• Work request:
Every line containing the string "Pick" should be returned from the records.

• Given information:

************

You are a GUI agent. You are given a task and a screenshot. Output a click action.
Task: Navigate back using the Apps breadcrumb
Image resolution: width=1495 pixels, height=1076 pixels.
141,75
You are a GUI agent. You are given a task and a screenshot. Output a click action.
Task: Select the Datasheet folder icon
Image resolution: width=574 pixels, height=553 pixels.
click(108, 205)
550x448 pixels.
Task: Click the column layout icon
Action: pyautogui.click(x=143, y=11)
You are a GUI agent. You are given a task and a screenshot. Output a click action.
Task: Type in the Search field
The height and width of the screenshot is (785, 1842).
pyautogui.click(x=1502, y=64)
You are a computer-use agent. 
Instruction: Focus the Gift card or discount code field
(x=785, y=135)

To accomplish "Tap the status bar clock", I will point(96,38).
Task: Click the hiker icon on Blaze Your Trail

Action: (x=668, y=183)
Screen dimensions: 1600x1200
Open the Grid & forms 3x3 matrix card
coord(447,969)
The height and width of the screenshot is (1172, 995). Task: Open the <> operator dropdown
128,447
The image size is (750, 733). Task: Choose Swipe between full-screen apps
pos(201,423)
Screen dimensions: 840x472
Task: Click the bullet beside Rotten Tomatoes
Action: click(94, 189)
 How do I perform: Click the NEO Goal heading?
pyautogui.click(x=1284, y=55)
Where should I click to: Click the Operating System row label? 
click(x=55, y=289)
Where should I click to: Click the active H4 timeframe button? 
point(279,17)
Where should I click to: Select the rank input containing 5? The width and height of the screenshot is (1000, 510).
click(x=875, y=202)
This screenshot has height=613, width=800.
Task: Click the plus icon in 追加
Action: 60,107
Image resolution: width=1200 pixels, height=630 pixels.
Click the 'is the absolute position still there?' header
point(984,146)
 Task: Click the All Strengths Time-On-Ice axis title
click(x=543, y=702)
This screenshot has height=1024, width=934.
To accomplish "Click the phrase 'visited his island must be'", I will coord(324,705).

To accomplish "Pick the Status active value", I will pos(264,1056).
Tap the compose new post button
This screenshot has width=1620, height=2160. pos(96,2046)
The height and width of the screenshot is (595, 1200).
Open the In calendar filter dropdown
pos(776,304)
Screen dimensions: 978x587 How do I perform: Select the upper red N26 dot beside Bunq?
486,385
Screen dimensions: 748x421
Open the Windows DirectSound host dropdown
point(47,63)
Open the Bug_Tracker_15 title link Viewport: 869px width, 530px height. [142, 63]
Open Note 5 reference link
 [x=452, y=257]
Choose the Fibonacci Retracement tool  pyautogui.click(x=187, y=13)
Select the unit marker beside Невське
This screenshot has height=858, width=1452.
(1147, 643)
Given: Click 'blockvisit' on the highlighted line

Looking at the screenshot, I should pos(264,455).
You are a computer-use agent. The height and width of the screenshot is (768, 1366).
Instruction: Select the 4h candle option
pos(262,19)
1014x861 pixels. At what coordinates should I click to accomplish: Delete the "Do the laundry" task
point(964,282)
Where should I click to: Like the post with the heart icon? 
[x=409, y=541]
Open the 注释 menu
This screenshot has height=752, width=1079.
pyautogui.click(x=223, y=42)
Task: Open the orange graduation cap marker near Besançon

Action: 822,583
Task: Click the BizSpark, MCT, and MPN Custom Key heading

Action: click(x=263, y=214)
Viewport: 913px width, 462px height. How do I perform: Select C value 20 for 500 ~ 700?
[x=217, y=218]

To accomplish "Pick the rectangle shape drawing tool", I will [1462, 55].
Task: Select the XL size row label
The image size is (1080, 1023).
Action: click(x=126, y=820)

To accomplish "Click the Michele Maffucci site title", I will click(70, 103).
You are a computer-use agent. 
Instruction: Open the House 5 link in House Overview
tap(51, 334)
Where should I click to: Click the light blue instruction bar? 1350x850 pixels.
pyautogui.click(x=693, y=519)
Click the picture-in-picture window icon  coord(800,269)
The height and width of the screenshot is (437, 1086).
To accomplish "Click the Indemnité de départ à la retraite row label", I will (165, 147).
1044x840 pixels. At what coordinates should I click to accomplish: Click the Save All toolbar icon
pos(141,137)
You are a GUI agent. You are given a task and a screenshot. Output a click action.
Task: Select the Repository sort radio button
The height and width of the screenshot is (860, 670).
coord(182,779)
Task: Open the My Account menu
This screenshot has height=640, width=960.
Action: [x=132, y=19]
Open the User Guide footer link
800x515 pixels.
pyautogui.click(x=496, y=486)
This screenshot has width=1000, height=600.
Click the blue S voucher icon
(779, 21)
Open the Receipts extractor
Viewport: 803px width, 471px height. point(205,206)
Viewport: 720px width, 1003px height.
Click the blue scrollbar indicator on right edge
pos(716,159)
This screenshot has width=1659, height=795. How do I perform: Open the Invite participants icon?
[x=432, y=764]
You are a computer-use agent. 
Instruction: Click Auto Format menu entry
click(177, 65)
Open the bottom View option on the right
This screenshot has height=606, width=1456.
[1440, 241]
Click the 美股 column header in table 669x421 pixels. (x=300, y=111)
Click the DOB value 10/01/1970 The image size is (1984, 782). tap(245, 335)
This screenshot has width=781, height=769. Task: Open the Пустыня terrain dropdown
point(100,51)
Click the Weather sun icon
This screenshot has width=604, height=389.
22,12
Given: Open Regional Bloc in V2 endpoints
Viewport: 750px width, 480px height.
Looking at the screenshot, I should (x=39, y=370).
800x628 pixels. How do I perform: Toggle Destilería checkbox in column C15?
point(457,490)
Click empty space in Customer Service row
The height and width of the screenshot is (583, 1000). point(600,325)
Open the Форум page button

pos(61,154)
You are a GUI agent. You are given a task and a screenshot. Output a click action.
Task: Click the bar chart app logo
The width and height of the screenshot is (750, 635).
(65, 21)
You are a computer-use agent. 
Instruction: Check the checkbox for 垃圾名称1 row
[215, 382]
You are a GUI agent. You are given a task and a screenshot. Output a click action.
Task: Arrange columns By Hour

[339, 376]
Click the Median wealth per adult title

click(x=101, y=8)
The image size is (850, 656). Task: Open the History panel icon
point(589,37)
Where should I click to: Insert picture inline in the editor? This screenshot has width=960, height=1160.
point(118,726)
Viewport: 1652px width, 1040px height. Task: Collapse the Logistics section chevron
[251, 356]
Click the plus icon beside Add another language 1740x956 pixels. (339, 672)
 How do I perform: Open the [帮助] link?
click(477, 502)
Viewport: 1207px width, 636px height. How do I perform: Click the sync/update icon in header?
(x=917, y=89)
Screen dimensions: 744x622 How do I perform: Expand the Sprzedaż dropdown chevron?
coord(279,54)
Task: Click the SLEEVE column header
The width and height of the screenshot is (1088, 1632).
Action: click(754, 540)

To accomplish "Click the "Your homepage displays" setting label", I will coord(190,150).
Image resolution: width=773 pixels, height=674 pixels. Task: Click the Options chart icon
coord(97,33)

************

• Answer to this problem:
To accomplish "Pick the Status active value", I will pos(264,1056).
To accomplish "Pick the rectangle shape drawing tool", I will [1462, 55].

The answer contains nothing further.